ROANOKE TIMES 
                      Copyright (c) 1997, Roanoke Times

DATE: Friday, January 3, 1997                TAG: 9701030007
SECTION: CURRENT                  PAGE: NRV-6 EDITION: NEW RIVER VALLEY 
DATELINE: BLACKSBURG


WHAT THE READERS SAY ABOUT KASSEM'S BOOK

If you ask the real experts - the kids - what they like about Lou Kassem's novel, "A Haunting in Williamsburg," be prepared for a whirlwind.

Kassem recently received the Virginia State Reading Association Young Readers Award for 1996 for the elementary level, and she likes the award most because it's given by her readers.

Children tell her she connects with them in her writing. Four fifth-graders from Kipps Elementary School in Blacksburg agreed. Katie Spillane, 11, Isha Mehmood, 10, Sunita Perumpral, 10, and Konstantin "Kostja" Brazhnik, 9, read the novel in class last year.

"It's mysterious and you never know what to expect, what will happen next," said Kostja.

Isha was frustrated because the teacher "wouldn't let us read ahead ..." It seems that Kassem has a way of ending her chapters so her readers want to read more and more.

When the four start talking about the book, it's hard to stop them as their words spill over each other's, talking about "ghosts" and being inside the heroine's mind.

Katie: "You couldn't stop reading it. It was in Williamsburg and about her family's ancestors, but spooky."

Kostja: "It's like the book reaches out and grabs your mind and starts pulling you closer and closer." Then, what a bummer, you have to stop reading "because your mom says you gotta go do your homework."

Katie: "It's very detailed.

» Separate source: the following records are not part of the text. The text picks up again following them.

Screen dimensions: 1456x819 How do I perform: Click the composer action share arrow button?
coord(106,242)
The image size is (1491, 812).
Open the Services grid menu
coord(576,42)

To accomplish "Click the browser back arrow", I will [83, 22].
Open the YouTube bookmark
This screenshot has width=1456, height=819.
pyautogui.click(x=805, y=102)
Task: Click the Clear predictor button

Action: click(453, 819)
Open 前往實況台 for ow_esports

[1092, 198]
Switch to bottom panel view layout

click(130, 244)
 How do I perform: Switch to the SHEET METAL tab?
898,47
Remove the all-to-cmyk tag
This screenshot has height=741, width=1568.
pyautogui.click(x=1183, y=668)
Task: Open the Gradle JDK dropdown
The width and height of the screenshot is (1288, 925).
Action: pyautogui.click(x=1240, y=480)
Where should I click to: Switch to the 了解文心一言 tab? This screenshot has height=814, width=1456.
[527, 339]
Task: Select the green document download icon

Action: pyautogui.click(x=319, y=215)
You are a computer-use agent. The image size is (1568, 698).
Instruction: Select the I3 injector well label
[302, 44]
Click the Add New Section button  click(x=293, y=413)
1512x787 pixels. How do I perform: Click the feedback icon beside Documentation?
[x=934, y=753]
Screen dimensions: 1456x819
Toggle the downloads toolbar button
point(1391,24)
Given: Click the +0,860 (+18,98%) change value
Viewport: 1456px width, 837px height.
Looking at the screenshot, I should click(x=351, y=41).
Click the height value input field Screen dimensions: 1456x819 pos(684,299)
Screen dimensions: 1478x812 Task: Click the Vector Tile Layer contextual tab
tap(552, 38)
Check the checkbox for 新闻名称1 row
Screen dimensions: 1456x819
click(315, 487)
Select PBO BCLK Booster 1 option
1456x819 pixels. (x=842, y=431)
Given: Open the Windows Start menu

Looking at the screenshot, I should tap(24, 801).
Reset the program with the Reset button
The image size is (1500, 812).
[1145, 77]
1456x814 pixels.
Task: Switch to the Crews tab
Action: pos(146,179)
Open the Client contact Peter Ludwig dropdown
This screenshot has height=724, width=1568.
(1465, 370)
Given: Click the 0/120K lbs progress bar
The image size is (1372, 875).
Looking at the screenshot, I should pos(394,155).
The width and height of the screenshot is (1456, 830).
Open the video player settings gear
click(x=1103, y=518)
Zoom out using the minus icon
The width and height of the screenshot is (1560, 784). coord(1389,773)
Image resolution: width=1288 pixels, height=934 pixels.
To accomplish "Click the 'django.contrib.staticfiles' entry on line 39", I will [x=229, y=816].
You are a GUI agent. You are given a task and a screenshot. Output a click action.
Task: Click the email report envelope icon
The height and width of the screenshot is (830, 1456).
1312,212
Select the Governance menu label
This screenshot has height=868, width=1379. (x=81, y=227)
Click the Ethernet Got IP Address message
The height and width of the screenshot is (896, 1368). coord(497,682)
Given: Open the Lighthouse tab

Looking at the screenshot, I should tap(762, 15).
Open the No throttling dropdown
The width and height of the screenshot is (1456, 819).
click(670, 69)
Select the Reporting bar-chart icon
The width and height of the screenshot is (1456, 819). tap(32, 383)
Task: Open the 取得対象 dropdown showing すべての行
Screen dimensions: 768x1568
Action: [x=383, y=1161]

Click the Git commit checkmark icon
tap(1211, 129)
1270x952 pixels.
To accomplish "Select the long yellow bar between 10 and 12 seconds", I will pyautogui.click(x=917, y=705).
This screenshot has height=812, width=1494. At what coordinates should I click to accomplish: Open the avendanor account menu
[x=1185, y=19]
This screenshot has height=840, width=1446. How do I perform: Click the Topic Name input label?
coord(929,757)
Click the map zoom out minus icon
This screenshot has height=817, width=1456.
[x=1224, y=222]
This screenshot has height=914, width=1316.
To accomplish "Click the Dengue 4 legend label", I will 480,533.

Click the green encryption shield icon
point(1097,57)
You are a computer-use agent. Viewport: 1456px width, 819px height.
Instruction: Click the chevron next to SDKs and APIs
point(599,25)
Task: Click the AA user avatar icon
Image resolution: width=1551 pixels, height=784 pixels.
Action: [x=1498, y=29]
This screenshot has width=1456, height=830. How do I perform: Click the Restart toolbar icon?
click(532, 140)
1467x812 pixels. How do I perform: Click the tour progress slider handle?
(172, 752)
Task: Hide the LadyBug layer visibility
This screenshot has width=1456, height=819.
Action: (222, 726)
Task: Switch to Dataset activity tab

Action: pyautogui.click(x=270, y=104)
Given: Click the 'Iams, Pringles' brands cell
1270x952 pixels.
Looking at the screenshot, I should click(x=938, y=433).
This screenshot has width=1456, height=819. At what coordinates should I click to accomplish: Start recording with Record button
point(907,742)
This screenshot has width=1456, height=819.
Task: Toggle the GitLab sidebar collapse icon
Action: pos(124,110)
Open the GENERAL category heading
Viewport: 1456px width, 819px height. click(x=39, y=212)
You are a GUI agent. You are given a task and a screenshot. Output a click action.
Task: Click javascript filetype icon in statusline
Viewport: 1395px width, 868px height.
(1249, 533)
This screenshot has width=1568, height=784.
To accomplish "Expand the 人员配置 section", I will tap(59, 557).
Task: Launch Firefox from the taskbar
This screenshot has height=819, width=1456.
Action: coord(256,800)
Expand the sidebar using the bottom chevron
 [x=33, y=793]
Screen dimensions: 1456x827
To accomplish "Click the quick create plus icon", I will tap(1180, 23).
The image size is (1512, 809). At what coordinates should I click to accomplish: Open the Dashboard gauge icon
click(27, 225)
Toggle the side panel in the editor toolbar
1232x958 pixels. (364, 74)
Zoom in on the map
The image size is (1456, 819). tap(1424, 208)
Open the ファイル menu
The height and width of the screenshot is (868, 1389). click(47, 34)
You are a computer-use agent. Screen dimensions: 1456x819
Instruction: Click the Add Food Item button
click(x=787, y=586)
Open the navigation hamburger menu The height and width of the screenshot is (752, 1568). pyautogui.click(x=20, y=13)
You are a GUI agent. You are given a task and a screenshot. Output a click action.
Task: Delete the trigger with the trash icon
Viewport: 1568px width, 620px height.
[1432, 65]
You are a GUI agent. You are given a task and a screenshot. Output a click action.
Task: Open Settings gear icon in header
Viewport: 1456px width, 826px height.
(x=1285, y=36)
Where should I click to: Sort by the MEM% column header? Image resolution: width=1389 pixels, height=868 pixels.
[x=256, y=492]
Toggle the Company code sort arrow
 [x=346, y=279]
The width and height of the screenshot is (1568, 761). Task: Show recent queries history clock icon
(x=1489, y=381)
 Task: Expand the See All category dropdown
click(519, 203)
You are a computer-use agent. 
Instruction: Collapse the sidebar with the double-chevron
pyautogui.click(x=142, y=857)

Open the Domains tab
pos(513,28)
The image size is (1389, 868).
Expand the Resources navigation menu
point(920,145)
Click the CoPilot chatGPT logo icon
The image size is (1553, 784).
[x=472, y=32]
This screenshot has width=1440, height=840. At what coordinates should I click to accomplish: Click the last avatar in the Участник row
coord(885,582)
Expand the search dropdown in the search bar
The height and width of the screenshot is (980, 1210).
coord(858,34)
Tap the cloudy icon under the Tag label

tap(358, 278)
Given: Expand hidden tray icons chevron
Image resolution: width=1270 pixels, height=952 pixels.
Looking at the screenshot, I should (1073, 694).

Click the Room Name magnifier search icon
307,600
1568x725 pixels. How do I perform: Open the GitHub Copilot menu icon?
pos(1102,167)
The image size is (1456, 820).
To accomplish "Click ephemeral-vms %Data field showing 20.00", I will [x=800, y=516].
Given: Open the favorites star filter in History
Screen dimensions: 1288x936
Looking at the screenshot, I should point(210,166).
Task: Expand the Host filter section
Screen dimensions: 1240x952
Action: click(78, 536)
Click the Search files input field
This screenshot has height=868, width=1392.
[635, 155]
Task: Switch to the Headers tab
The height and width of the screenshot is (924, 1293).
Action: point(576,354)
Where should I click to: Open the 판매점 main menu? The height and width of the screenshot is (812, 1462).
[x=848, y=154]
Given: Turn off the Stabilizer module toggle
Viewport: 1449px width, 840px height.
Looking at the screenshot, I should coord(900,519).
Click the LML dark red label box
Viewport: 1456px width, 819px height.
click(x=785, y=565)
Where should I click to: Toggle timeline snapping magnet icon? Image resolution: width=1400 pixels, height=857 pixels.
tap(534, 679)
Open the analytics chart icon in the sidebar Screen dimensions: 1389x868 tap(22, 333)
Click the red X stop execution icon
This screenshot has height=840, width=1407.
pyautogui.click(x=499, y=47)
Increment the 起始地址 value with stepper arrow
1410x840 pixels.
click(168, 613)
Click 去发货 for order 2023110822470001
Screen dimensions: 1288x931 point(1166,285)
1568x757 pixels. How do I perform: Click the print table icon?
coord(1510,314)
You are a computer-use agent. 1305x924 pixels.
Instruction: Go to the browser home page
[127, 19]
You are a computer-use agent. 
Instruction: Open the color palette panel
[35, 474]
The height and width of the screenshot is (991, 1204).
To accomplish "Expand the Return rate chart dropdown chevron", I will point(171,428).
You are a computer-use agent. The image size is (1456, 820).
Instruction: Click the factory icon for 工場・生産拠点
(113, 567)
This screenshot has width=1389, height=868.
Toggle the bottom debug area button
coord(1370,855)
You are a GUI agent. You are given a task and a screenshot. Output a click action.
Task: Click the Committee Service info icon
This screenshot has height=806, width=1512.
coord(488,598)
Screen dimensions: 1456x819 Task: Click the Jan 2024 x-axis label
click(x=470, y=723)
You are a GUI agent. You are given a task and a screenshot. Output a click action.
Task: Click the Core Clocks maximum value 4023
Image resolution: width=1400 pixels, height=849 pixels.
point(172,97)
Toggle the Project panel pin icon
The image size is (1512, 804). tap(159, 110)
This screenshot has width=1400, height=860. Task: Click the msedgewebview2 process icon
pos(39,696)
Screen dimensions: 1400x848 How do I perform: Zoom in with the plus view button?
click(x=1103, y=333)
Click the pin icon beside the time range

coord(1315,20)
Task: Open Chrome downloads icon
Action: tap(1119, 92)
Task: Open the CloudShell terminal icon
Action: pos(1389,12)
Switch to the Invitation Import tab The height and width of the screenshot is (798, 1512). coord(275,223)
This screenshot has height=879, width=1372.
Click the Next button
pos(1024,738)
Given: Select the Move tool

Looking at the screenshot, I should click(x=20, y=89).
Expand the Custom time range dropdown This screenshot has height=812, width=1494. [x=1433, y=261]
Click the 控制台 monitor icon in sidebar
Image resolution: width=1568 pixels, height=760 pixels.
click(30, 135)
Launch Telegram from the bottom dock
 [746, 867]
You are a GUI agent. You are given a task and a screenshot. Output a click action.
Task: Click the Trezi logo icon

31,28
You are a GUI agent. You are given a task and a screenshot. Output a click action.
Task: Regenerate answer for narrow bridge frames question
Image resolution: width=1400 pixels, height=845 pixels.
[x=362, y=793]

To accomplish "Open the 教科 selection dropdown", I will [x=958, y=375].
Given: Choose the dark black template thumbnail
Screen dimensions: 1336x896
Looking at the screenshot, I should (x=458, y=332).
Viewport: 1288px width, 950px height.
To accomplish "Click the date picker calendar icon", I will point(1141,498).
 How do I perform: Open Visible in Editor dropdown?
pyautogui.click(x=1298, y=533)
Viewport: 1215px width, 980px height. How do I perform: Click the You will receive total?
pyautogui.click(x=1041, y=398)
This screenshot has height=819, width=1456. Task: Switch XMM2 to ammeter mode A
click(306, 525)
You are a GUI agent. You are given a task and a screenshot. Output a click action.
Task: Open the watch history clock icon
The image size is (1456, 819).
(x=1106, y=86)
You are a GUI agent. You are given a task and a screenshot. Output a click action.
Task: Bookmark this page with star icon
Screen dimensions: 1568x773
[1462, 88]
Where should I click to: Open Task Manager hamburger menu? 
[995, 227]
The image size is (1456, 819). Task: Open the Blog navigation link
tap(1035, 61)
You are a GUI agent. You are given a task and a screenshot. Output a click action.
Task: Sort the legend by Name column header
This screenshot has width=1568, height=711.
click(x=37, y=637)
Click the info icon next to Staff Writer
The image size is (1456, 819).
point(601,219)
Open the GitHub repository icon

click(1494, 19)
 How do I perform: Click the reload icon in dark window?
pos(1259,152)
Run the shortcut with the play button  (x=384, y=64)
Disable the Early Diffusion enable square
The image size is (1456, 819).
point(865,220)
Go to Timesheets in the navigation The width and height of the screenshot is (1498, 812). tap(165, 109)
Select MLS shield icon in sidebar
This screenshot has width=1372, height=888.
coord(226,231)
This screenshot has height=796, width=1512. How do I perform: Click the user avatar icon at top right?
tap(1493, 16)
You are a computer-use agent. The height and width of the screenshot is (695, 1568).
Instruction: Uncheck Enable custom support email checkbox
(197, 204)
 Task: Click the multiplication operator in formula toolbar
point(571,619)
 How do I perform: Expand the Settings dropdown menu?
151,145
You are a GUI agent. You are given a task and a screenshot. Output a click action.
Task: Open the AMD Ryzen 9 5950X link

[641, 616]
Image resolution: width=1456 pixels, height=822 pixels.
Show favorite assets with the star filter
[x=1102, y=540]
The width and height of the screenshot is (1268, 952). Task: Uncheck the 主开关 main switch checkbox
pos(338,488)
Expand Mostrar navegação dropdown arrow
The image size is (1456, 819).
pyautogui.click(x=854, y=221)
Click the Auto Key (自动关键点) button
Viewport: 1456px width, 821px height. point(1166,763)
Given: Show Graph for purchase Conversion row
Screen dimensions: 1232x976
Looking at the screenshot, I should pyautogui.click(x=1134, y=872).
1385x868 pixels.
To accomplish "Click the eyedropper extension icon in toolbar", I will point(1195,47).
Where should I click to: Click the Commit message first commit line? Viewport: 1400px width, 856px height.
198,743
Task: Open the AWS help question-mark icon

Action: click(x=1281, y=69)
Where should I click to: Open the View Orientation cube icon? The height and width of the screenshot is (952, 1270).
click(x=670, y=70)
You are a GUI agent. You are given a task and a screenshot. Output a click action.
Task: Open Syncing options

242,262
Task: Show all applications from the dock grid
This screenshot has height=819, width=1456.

She paints a picture for you."

Isha: "It wasn't like 'Spot got the ball ... '"

Kostja: "It really gives a picture in your mind, and you can create your own movie in your mind."

Isha: "She tells you what it looks like ... ."

Sunita: "And they wore ruffled bonnets and aprons ... ."

The four really cared what happened to the characters of the complicated novel: Jane, a present-day girl living in Williamsburg, reads journals about her ancestors during the Revolutionary War and hears the ghost of Sally Custis crying over her broken love affair with Colin, whose family sent him back to England.

The children laugh about one character's stubbornness. They talk about other characters as if they really had been there.

Kassem, herself, is excited that her books are helping to hook children on reading. Her thank you from her young readers was the award from the Virginia State Reading Association - the vote by 100,000 of Virginia's pupils that confirmed that this quiet Blacksburg woman has become an established figure in children's literature.